Problem details: What you return must match every record word for word.

---------- Supplied material

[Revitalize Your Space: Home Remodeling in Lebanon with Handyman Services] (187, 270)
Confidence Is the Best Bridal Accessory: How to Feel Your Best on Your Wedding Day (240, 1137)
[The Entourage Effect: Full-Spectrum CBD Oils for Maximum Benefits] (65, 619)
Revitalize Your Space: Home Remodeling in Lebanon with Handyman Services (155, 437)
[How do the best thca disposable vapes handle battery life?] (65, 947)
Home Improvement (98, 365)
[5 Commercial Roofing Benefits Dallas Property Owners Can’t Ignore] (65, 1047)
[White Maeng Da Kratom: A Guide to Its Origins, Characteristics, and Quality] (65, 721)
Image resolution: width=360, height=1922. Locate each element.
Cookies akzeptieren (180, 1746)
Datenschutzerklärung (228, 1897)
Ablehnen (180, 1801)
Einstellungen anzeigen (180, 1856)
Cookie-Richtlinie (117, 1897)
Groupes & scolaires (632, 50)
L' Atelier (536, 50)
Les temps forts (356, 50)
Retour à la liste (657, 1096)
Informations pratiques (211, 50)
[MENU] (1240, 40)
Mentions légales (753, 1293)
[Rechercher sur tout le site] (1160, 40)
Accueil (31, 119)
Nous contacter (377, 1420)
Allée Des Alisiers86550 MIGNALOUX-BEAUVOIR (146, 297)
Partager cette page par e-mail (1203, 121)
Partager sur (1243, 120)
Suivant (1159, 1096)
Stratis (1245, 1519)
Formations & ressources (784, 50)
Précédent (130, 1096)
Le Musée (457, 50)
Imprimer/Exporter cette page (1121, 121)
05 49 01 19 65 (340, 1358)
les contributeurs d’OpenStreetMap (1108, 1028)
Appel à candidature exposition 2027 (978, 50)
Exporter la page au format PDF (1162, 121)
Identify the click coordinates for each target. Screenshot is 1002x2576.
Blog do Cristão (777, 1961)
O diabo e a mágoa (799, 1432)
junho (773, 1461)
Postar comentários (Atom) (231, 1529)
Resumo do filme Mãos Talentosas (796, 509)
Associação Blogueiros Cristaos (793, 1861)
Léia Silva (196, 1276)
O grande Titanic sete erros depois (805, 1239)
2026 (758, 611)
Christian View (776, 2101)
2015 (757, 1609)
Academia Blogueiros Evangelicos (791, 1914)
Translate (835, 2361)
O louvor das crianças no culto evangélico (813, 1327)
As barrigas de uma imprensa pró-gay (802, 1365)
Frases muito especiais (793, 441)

--------------------

Answer space:
[Revitalize Your Space: Home Remodeling in Lebanon with Handyman Services] (187, 270)
Confidence Is the Best Bridal Accessory: How to Feel Your Best on Your Wedding Day (240, 1137)
[The Entourage Effect: Full-Spectrum CBD Oils for Maximum Benefits] (65, 619)
Revitalize Your Space: Home Remodeling in Lebanon with Handyman Services (155, 437)
[How do the best thca disposable vapes handle battery life?] (65, 947)
Home Improvement (98, 365)
[5 Commercial Roofing Benefits Dallas Property Owners Can’t Ignore] (65, 1047)
[White Maeng Da Kratom: A Guide to Its Origins, Characteristics, and Quality] (65, 721)
Image resolution: width=360, height=1922. Locate each element.
Cookies akzeptieren (180, 1746)
Datenschutzerklärung (228, 1897)
Ablehnen (180, 1801)
Einstellungen anzeigen (180, 1856)
Cookie-Richtlinie (117, 1897)
Groupes & scolaires (632, 50)
L' Atelier (536, 50)
Les temps forts (356, 50)
Retour à la liste (657, 1096)
Informations pratiques (211, 50)
[MENU] (1240, 40)
Mentions légales (753, 1293)
[Rechercher sur tout le site] (1160, 40)
Accueil (31, 119)
Nous contacter (377, 1420)
Allée Des Alisiers86550 MIGNALOUX-BEAUVOIR (146, 297)
Partager cette page par e-mail (1203, 121)
Partager sur (1243, 120)
Suivant (1159, 1096)
Stratis (1245, 1519)
Formations & ressources (784, 50)
Précédent (130, 1096)
Le Musée (457, 50)
Imprimer/Exporter cette page (1121, 121)
05 49 01 19 65 (340, 1358)
les contributeurs d’OpenStreetMap (1108, 1028)
Appel à candidature exposition 2027 (978, 50)
Exporter la page au format PDF (1162, 121)
Identify the click coordinates for each target. Screenshot is 1002x2576.
Blog do Cristão (777, 1961)
O diabo e a mágoa (799, 1432)
junho (773, 1461)
Postar comentários (Atom) (231, 1529)
Resumo do filme Mãos Talentosas (796, 509)
Associação Blogueiros Cristaos (793, 1861)
Léia Silva (196, 1276)
O grande Titanic sete erros depois (805, 1239)
2026 (758, 611)
Christian View (776, 2101)
2015 (757, 1609)
Academia Blogueiros Evangelicos (791, 1914)
Translate (835, 2361)
O louvor das crianças no culto evangélico (813, 1327)
As barrigas de uma imprensa pró-gay (802, 1365)
Frases muito especiais (793, 441)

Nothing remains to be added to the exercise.